» Given exercise
List each line of the records below as a numbered item, from the line containing "Given: Open the" through the final line of the records, both included. Omit any blank lines.

» Material to process
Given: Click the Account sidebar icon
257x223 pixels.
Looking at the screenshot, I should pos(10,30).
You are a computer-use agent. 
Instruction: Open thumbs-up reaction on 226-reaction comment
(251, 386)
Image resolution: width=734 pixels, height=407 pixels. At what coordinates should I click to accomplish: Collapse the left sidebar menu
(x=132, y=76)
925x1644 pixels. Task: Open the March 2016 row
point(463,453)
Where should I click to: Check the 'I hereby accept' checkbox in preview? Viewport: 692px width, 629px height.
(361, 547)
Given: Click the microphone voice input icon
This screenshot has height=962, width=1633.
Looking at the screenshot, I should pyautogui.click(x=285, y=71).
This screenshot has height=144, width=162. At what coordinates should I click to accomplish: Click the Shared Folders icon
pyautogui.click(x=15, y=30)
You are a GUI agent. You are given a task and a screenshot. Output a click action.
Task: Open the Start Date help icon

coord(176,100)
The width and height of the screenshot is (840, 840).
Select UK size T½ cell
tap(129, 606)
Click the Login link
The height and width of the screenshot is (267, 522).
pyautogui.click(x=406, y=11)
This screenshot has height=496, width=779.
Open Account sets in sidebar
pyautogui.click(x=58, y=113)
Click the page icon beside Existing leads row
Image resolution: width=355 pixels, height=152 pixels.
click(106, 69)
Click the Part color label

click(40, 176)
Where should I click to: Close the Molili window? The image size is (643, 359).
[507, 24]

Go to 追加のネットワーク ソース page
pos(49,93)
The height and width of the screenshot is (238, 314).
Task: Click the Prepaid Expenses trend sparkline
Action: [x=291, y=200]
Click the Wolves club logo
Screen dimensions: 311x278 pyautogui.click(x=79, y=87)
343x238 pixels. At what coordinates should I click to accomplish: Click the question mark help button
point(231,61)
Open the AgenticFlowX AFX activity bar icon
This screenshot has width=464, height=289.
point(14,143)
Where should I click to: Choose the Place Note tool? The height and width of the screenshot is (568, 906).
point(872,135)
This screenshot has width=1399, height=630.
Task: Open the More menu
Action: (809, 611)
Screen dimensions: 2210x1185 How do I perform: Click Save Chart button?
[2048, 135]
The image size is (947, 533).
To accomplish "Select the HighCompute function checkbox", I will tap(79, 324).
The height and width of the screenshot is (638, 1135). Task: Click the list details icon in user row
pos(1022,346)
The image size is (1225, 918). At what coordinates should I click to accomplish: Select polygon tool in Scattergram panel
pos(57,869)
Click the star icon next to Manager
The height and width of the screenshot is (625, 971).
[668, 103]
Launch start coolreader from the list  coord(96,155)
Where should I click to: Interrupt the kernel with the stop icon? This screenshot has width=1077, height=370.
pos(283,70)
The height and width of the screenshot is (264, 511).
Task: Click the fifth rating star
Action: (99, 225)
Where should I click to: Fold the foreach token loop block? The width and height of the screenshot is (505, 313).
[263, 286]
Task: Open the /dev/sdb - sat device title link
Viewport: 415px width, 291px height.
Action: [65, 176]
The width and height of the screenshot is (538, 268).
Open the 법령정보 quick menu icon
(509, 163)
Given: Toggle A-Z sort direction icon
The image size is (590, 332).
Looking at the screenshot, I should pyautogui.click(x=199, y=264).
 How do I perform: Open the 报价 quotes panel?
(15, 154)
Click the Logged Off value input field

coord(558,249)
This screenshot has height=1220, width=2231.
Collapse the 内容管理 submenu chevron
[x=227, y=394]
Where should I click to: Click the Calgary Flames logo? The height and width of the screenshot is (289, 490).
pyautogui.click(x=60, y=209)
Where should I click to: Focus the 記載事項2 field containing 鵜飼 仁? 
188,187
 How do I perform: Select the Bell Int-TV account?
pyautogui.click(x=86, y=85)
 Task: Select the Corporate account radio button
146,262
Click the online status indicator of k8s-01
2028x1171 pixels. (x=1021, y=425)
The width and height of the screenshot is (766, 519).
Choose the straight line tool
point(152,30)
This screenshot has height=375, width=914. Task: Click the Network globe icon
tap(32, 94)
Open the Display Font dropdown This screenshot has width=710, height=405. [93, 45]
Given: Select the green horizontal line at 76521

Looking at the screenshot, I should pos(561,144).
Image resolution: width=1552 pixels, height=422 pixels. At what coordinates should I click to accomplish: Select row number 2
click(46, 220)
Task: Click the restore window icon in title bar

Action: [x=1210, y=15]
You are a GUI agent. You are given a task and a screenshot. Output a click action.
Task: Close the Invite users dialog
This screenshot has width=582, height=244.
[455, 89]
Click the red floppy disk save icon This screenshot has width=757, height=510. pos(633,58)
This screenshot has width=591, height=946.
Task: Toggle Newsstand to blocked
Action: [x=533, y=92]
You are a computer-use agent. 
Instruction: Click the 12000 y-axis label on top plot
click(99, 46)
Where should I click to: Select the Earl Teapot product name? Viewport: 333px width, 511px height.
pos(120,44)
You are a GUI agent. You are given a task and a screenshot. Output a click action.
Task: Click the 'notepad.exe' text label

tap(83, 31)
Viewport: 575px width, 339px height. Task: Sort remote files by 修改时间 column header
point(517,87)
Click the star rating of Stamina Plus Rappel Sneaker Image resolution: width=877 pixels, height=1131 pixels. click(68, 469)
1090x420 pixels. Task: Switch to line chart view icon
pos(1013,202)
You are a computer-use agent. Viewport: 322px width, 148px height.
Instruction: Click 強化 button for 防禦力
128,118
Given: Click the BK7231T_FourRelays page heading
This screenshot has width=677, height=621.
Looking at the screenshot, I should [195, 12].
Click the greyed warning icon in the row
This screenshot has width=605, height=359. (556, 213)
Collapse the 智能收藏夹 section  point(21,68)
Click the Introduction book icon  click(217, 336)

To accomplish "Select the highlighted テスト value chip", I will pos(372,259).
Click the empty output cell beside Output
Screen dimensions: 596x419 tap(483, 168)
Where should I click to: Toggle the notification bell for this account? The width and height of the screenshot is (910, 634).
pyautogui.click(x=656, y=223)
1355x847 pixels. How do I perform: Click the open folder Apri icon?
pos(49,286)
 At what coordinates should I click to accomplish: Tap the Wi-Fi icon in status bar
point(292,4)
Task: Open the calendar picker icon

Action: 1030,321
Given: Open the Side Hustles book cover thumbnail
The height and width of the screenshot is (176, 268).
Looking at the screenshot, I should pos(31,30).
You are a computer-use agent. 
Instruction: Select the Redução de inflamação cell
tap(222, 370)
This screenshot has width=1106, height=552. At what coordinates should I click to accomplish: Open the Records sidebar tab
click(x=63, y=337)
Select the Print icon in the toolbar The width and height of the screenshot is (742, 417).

» Solution for this exercise
1. Given: Open the Side Hustles book cover thumbnail
2. The height and width of the screenshot is (176, 268).
3. Looking at the screenshot, I should pos(31,30).
4. You are a computer-use agent. 
5. Instruction: Select the Redução de inflamação cell
6. tap(222, 370)
7. This screenshot has width=1106, height=552. At what coordinates should I click to accomplish: Open the Records sidebar tab
8. click(x=63, y=337)
9. Select the Print icon in the toolbar The width and height of the screenshot is (742, 417).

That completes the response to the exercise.